Mobile patient monitoring company AirStrip has partnered with Samsung to make its AirStrip One mobility software available on Samsung tablets, which run Android and Windows 8.1 operating systems. Adding a native Android tablet completes the operating system trifecta for the company, which has long worked with Apple and announced a partnership with Microsoft in July.
"We're seeing more and more mobile devices are becoming a commodity, but now it's all about user experience and workflow," AirStrip CEO Alan Portela told MobiHealthNews. "Everybody has an EMR product out there, but when you ask physicians how much they use the product, they always complain about user experience, which leads to poor adoption."
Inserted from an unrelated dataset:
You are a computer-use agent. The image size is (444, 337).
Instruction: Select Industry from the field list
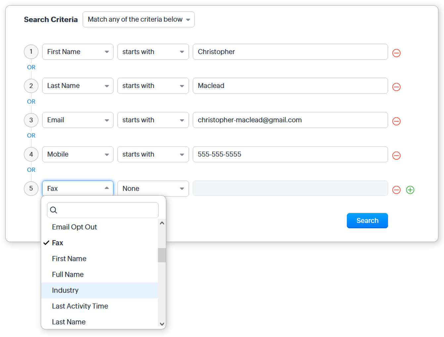coord(65,290)
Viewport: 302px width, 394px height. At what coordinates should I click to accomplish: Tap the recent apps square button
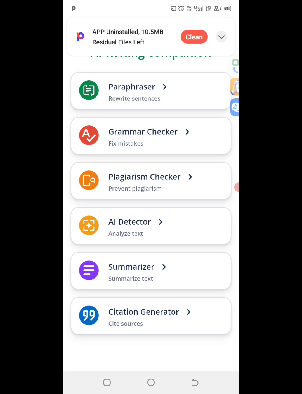pyautogui.click(x=107, y=383)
Portela said building to as many specific devices as possible, rather than trying to build a one-size-fits-all app on HTML 5, for instance, emphasizes the company's commitment to user experience.
"It's all about running those applications natively," he said. "Why? Because natively is where you can start addressing that quality. It's crucial to be able to partner with those vendors, to be able to run your application on everything they have. This is something that HTML5 is not going to offer."
Specifically, AirStrip is looking to leverage particular selling points of Samsung tablets like the light pen, which allows providers to draw on medical images, giving them another communication tool for care coordination, Portela said. He also toted Samsung's device security and said the tablet is ideal for telemedicine and videoconferencing. Portela said that many doctors are turning to Android tablets simply because of the lower cost.
"You see more and more Android," he said. "We have to look at the price and now, because BYOD is the trend and I do see that physicians more and more are exercising their options."
Non-iPad tablets had a large presence at HIMSS this past March, suggesting that Apple has the space far from locked down.